Lukisan mural yang ada di kedai itu juga dilukis olehnya bersama Canvas Beton. Dinding kedai itu terlihat begitu estetis karena berisi lukisan Wayang Kamasan yang dikemas dengan style modern, atau bisa disebut pula post-tradisi. Lukisan itu mampu merepresentasikan suasana dan karakter kedai itu, yaitu tempat biliar dan kedai kopi.
Mural karya Canvas Beton | Foto: dok. Agus Nantika
Canvas Beton merupakan jasa mural yang dibentuk dan dibangun oleh Agus Nantika.

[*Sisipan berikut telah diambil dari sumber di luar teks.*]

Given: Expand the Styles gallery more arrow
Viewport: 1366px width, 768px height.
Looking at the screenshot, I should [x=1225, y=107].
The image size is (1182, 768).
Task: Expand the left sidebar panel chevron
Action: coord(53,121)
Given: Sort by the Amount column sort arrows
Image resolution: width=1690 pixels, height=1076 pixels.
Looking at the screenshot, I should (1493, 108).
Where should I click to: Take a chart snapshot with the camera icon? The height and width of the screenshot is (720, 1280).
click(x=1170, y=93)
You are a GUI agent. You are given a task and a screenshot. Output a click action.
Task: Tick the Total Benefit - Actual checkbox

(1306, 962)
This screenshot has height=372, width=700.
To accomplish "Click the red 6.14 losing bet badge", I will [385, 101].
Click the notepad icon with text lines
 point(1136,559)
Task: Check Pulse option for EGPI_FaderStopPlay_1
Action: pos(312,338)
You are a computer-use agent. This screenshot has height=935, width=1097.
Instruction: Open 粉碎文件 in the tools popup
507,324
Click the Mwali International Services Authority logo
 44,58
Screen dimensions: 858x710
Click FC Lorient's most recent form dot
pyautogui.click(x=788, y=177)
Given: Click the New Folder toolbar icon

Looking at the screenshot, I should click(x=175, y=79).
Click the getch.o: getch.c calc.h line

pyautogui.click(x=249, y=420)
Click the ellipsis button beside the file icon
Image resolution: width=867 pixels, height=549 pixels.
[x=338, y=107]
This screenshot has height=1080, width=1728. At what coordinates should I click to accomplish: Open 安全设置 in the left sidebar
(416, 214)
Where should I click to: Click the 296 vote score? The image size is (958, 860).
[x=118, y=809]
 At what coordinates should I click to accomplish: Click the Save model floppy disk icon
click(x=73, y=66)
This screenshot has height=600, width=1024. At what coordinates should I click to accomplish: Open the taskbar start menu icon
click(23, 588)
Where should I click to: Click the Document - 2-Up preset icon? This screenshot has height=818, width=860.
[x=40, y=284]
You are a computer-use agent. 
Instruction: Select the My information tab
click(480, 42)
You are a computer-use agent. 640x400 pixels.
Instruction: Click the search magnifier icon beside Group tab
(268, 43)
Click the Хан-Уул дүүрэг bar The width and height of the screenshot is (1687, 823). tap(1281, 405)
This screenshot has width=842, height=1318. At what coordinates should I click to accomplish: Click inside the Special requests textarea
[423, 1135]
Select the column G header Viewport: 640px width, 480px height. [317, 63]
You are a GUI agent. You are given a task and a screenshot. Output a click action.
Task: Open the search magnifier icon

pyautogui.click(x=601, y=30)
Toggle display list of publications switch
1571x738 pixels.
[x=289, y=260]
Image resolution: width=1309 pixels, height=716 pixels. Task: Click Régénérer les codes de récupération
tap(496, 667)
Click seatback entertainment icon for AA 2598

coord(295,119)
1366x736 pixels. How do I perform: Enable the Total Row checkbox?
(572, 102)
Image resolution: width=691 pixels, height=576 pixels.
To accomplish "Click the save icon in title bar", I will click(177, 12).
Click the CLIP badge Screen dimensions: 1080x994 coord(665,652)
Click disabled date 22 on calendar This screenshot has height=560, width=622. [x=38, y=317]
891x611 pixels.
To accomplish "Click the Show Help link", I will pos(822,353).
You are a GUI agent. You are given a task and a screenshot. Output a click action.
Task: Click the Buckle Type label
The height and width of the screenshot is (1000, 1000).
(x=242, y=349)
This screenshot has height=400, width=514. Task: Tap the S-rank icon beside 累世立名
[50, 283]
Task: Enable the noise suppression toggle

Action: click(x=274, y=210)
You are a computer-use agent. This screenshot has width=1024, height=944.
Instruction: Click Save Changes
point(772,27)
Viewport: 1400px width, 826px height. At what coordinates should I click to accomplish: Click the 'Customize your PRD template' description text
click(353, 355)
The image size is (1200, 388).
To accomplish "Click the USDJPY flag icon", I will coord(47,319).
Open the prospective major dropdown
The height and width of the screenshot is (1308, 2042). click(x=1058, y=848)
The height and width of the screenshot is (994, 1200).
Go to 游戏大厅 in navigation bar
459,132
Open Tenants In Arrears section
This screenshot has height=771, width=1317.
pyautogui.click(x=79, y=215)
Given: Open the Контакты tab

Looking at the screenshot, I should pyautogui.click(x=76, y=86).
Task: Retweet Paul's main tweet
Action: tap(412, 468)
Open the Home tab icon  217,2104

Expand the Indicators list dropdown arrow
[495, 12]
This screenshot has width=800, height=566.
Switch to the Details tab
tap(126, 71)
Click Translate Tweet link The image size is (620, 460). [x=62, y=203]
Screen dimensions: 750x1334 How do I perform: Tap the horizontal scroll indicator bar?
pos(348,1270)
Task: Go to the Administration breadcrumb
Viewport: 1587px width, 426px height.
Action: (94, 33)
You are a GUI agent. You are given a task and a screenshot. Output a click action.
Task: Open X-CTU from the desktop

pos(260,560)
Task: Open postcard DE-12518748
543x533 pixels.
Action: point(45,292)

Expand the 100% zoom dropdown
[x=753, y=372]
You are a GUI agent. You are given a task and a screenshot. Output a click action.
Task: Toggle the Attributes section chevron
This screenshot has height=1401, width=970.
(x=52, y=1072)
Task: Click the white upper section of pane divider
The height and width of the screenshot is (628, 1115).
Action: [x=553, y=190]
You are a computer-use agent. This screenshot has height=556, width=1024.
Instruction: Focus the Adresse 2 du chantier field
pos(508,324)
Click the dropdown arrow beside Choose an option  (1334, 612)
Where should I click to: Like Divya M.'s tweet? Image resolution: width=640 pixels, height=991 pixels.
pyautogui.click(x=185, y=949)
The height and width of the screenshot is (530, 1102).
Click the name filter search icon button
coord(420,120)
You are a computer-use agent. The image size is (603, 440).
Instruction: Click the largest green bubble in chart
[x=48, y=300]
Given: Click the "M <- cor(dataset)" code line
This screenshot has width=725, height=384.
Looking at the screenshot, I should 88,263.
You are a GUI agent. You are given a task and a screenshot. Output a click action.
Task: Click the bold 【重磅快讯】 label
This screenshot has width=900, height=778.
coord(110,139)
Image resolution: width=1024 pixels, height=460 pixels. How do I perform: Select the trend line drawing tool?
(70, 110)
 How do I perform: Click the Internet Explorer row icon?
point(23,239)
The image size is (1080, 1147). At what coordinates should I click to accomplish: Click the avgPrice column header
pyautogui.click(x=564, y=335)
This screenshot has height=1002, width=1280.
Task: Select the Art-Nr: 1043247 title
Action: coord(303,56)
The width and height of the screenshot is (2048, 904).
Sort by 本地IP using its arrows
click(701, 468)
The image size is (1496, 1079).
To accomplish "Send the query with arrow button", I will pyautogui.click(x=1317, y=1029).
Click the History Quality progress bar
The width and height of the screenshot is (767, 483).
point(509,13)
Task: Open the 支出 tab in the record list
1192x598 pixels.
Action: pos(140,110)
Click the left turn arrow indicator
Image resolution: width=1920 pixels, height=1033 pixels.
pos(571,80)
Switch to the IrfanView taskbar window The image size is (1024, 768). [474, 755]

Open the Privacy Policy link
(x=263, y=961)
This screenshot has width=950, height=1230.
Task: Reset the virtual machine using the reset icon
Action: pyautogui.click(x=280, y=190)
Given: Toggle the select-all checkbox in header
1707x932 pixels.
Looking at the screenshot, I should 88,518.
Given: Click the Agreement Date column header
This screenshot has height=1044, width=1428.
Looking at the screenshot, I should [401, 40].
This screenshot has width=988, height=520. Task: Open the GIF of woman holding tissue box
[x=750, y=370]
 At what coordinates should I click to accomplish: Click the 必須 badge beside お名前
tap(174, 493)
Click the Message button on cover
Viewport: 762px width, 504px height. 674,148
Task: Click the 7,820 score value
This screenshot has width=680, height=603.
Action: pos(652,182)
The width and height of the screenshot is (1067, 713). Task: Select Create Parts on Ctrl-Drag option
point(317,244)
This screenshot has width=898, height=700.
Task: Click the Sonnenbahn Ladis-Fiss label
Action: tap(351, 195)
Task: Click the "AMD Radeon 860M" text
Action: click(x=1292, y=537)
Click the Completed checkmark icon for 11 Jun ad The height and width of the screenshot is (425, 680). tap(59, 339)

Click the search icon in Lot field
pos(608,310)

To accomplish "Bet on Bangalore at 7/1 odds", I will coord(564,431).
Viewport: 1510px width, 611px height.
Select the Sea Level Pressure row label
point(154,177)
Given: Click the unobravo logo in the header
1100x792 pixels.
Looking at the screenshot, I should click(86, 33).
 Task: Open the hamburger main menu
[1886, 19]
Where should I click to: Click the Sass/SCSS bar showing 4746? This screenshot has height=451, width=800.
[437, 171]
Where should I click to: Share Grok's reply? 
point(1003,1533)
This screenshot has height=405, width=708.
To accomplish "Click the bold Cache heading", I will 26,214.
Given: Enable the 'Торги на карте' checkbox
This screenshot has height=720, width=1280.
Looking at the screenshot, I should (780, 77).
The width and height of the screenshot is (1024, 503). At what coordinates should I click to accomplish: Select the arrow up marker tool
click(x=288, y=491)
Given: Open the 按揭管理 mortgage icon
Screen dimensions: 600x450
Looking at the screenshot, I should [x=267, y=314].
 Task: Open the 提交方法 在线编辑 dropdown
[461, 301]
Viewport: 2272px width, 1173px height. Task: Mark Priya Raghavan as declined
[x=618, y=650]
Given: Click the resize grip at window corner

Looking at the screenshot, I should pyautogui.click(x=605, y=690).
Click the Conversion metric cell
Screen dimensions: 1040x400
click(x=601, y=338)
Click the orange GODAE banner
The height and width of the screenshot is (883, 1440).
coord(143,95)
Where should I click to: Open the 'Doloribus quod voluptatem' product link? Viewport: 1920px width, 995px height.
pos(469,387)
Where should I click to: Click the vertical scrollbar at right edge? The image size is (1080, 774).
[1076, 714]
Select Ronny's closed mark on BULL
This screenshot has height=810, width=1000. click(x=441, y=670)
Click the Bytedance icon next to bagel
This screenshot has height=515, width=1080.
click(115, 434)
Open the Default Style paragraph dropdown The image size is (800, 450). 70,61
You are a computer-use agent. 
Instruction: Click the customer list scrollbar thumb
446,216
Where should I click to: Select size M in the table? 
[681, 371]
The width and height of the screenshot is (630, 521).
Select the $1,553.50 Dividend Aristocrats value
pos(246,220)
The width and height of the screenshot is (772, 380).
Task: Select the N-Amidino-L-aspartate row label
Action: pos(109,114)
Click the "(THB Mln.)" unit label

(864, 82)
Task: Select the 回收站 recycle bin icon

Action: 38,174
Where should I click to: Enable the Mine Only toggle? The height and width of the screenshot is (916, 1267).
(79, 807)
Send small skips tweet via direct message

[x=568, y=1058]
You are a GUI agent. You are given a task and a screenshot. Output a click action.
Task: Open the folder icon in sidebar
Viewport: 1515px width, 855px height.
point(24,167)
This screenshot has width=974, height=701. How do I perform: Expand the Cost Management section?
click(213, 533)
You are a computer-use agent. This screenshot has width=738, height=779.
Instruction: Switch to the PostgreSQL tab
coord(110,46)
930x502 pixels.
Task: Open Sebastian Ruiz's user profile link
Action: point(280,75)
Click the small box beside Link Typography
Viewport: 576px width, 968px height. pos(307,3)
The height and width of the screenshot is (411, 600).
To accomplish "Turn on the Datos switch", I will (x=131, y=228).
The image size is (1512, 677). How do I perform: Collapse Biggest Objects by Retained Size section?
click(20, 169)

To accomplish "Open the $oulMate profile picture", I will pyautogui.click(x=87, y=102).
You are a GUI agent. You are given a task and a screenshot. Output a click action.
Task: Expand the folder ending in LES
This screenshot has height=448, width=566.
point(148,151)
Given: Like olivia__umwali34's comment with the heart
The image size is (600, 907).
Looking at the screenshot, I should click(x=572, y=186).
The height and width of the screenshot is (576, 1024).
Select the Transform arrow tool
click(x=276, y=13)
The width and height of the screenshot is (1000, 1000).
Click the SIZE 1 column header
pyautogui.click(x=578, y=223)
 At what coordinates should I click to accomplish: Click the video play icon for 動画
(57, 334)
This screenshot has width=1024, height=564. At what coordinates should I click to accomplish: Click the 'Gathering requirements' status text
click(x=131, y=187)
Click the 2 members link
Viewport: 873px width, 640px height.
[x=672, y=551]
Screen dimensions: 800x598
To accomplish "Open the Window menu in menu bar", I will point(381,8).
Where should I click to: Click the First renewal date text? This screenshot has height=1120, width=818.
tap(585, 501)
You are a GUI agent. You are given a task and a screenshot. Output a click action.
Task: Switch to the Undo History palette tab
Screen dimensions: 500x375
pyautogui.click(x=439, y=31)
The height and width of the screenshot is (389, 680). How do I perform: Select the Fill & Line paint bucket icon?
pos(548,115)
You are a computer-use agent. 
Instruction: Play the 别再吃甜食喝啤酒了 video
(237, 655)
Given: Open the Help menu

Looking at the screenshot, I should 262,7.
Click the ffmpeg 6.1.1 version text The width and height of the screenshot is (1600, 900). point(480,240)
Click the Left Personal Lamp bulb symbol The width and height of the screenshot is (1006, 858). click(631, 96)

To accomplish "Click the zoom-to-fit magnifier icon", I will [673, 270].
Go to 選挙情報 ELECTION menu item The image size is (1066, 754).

Ia tidak ingat pasti tanggal berapa usaha ini berdiri secara resmi, yang jelas Canvas Beton sudah ada sejak Juli 2023. Kini hampir 15 orang membersamai usahanya tersebut. Uniknya, tidak semua orang yang direkrut adalah pelukis. Baginya tidak harus andal ataupun pandai melukis, yang terpenting mau berkerja sama dan sudi belajar bersama.
“Di Canvas Beton tidak semuanya pelukis, tapi semuanya suka lukisan,” ujar Agus Nantika.
Agus Nantika menceritakan, tujuan dibentuknya Canvas Beton adalah untuk mewadahi anak-anak muda yang gemar melukis. Ia menggaet kawan-kawan, adik, dan kerabatnya yang memiliki talenta melukis. Meskipun tidak jago, baginya yang penting adalah mau belajar.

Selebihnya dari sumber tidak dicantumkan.